Analysis

Obama Gets Economic Challenge Right, Regulations Wrong

The president is right we need a new social compact, but he still underestimates the impact of regulation.

Barack Obama Shinzō Abe
American president Barack Obama and Japanese prime minister Shinzō Abe walk to a state dinner at the White House in Washington DC, April 28, 2015 (White House/Pete Souza)

Reading Bloomberg Businessweek‘s interview with Barack Obama, I get the sense the president understands the big economic and social challenges of our time but still underestimates the impact of regulation on businesses.

New social compact

Let’s start with the good.

The president argues that we need to find a new social compact in the West, just as we did after industrialization and again after the Great Depression of the 1930s.

The notion of a forty-hour workweek, a minimum wage, child labor laws, etc. — those will have to be updated for these new realities.

Businesses tend to resist such changes. They opposed regulations in the early nineteenth century and opposed the New Deal.

Today’s economic elites are “inattentive to the issues of wages, incomes and opportunity for ordinary people,” according to the president.

If you’re selling globalization and saying it’s great, even though each year, not just in the United States but across the advanced economy, you’re seeing more and more of a winner-take-all economy, where not just the top 1 percent, but the top .01 percent, are getting a larger and larger share, then, yes, it’s going to be pretty hard to make the argument that “Don’t worry, this is great for you.”

The postwar welfare state — with its strong labor unions, lifetime employment and social insurance — spread the benefits of economic change across society.

That model is no longer sustainable. It nearly bankrupted Western countries in the 1970s and has since been steadily eroded. The new or “gig” economy — with weak unions, job hopping and freelancing — requires a different approach.
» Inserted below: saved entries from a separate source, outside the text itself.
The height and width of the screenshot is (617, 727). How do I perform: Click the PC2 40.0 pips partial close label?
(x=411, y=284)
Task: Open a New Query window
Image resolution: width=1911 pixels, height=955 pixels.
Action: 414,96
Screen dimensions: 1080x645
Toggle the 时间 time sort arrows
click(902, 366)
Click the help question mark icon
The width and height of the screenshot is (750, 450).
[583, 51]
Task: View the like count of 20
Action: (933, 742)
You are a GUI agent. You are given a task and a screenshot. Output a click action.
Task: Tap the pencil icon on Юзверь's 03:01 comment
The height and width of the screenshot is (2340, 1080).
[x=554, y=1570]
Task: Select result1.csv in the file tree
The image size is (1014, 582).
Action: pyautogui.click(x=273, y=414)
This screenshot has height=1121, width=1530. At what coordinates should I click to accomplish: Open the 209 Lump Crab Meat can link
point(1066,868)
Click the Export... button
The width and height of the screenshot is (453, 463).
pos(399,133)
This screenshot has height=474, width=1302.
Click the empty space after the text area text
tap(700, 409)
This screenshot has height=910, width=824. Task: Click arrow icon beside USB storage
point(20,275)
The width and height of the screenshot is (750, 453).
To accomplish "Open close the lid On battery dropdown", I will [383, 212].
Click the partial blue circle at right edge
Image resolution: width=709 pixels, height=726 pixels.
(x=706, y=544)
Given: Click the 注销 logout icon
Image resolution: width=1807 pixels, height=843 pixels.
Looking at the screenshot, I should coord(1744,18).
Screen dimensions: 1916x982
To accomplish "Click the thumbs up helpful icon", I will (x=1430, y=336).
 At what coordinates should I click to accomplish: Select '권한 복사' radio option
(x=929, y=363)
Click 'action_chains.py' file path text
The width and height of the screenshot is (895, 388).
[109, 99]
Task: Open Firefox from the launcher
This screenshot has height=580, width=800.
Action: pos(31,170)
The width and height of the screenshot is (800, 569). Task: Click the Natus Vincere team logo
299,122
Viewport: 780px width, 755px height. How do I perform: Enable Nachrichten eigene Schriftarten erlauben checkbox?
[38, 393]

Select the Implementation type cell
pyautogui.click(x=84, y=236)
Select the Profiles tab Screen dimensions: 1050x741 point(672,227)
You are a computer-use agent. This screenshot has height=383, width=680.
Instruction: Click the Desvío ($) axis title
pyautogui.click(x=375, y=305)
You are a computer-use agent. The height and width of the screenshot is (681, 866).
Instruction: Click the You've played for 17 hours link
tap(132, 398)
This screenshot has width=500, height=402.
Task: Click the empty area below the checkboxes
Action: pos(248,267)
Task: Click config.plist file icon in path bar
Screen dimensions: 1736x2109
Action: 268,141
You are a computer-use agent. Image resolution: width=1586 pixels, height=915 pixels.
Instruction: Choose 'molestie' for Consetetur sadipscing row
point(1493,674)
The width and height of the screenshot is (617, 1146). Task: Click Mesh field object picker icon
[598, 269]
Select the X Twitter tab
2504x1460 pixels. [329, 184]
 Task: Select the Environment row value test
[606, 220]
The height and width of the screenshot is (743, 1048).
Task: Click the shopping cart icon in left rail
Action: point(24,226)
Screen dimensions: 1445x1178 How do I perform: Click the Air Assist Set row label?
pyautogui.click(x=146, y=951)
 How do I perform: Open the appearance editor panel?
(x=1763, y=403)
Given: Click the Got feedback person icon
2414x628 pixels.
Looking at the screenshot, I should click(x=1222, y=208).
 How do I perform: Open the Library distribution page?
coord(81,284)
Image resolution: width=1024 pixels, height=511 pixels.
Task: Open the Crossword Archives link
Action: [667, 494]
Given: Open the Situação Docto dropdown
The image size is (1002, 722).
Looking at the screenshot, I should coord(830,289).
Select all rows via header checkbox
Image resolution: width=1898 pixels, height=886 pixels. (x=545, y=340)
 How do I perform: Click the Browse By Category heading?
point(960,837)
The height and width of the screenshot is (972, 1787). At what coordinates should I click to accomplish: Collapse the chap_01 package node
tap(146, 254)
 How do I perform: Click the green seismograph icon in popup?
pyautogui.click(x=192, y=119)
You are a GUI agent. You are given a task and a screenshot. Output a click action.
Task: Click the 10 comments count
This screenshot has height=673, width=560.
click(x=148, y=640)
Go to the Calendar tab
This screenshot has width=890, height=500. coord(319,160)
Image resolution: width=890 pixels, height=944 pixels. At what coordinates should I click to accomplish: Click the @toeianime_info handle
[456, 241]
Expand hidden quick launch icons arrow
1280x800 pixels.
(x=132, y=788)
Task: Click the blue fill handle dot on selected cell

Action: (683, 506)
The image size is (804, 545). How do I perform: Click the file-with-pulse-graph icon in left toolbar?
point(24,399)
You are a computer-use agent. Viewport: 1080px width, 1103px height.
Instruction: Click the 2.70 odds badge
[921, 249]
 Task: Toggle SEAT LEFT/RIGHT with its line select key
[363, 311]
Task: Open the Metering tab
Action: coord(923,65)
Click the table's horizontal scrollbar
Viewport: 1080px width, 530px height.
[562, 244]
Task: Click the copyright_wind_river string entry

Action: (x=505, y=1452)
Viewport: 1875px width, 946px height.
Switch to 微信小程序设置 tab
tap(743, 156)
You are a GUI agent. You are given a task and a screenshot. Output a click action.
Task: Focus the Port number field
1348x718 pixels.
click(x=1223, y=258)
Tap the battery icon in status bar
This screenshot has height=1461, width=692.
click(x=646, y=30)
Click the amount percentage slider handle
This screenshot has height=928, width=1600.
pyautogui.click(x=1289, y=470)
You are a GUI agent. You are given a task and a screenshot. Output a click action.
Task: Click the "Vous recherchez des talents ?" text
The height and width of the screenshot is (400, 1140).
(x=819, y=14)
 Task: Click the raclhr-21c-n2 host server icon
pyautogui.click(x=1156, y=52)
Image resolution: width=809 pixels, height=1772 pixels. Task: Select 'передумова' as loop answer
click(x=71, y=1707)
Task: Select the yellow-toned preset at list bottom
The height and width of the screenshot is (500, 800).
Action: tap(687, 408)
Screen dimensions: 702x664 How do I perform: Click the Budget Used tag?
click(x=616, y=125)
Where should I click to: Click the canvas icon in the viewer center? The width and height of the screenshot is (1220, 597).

We just have to update those for the twenty-first century in the same way that in previous eras we updated those for the shift from agriculture to industry.

Last war

Many on Obama’s side, though — the Democratic Party, the trade unions — argue the solution is going back to the welfare state of the 1960s and 70s.

They are fighting the last war, the president said. “They have to recognize that globalization is here to stay.”

That to keep one of the auto plants that have reopened and grown here in the United States operating at full capacity — they’re relying on parts from all over the world and trying to disentangle that is all but impossible.

The answer is not closing borders or turning inward. “Our goal then should be to try to shape trade deals that raise standards everywhere,” Obama said. “And that’s what we’ve done with the Trans Pacific Partnership.”

Regulation

What I think the president gets wrong is his lack of concern for the impact of regulations on especially small businesses, which will become even more important if we’re headed for a more flexible, laissez-faire economy.

Talking specifically about the impact of financial regulations, Obama said reduced lending is “not justified by the regulations. It’s a byproduct of them rethinking their business model.”

And so if you talk to a number of bankers, what they’ll say is, “Look, these loans just aren’t that profitable to us.” Or, “These small-business loans may just not be worth us churning through the paperwork.” And that’s independent of any regulatory requirements that are being placed on them.

Where else is the paperwork coming from, though?

Many of the rules enacted after the financial crash might be sensible on their merits, but they are too much to bear for small banks and discouraging big ones from making loans to struggling young companies.

That matters within the context of the new social compact the president talked about, because the information revolution is likely to lead to more Americans working as agents and small entrepreneurs. They’ll need access to financing.